Every December, the International Energy Agency (IEA) produces a report that looks at the projected demand for coal over the next 5 years. For those of us concerned about the environmental impact of carbon emissions, the report offered a glimmer of hope. According to the authors, the demand for coal is expected to grow 2.3% annually each year through 2018. This rate is down from the 3.4% annual growth experienced between 2007 and 2012.
Unfortunately, while the rate of growth in coal demand may be slowing, there is little reason to believe that total coal production will decline anytime soon. Today, coal is the second largest energy source worldwide making up 40% of the total electricity needs. As the chart below shows, three countries, China (47%), the United States (14%) and India (9%) account for almost 3/4 of coal demand. Two of these countries, China and India, continue to grow relatively rapidly and, whether we like it or not, energy consumption is closely linked to economic growth. Today, approximately 280 gigawatts of coal burning power station capacity is under construction around the globe and much of it is in India and China.
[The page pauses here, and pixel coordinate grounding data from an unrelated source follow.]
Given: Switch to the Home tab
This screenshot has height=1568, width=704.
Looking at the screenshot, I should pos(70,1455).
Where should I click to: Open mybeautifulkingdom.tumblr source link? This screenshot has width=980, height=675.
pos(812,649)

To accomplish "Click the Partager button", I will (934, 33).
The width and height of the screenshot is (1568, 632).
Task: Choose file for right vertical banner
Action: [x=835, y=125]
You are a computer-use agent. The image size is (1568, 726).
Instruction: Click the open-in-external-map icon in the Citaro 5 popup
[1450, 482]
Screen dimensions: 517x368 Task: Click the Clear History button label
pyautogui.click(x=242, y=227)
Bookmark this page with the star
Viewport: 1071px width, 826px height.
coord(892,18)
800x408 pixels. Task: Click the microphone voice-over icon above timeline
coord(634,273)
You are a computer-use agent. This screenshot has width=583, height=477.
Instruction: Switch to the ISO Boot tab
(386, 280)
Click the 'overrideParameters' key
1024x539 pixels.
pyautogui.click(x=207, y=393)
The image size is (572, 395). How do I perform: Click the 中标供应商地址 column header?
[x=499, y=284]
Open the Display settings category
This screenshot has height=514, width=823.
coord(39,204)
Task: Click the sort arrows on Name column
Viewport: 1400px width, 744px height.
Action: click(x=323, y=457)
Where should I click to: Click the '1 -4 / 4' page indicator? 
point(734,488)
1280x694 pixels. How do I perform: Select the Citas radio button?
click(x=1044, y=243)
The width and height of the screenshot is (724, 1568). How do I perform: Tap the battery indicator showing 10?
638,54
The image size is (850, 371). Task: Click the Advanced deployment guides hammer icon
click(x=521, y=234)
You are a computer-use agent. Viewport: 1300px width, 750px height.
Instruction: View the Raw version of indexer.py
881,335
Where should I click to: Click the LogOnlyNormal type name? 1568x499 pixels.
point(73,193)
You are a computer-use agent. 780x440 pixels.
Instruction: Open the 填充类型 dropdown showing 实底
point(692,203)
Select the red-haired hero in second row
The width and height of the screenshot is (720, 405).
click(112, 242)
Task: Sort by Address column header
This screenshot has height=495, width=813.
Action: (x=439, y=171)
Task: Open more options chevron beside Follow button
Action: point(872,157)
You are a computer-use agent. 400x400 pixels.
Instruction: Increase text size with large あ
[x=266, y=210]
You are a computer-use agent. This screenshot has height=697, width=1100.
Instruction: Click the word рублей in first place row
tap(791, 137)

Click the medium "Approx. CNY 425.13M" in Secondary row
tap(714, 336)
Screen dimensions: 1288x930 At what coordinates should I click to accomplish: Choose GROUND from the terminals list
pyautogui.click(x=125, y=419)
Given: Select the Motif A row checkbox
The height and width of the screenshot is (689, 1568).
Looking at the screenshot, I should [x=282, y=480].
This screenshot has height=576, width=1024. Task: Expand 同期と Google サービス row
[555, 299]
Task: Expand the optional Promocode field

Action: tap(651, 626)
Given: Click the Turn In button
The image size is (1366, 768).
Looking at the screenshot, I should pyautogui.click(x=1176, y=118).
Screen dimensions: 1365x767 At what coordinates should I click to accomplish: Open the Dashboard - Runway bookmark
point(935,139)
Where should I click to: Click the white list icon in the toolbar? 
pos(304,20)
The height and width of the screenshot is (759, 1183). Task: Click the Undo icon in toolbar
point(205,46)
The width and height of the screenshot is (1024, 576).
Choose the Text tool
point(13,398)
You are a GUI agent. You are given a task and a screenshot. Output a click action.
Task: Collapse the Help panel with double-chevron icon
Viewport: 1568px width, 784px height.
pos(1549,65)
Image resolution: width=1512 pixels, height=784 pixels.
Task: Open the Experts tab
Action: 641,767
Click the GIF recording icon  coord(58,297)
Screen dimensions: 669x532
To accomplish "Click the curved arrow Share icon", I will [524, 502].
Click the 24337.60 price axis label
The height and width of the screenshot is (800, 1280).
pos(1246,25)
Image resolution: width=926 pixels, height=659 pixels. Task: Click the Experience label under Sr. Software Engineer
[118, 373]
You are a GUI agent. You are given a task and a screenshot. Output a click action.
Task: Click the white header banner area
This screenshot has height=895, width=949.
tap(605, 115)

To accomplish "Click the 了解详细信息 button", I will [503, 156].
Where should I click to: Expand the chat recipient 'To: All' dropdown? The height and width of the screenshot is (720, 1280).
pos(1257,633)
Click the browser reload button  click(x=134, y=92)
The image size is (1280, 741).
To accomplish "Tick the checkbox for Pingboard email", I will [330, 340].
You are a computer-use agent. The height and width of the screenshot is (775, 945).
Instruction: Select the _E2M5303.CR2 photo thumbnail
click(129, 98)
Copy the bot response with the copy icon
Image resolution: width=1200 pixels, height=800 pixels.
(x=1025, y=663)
In the U.S., growing exports have been a boon to the coal industry which has seen domestic demand decline in the face of tougher environmental regulations and competing cheap natural gas. In 2012, U.S. companies shipped approximately 114.2 million tons of coal abroad or approximately three times the level of a decade earlier. A good deal of the ore comes out of Wyoming’s Powder River Basin which is home to some of the country’s least expensive mines.
Of course, the business of making economic forecasts can be tricky. Remember the often cited prediction by one commentator upon seeing waste piling up on Manhattan streets in the late 1800s that “…by 1930 horse manure would reach the level of Manhattan’s third story windows.” What the prognosticator failed to contemplate was the possibility that human invention (ironically in the form of the combustion engine) would alter events.
But trying to clean up coal and use it effectively has been devilishly difficult. Billions of dollars have been spent on efforts to capture carbon emissions and store them underground with little success.
To date, the widespread use of coal has made sense; the fuel is both abundant and inexpensive when compared to alternative energy sources. But coal’s relative attractiveness may finally be changing. Last fall, the U.S. government passed regulations effectively requiring all new electric generating plants to burn clean coal. Several banks such as the IMF have refused to lend against projects with poor carbon footprints and China has toughened environmental regulations especially in areas around eastern coastal cities plagued by particularly bad air quality.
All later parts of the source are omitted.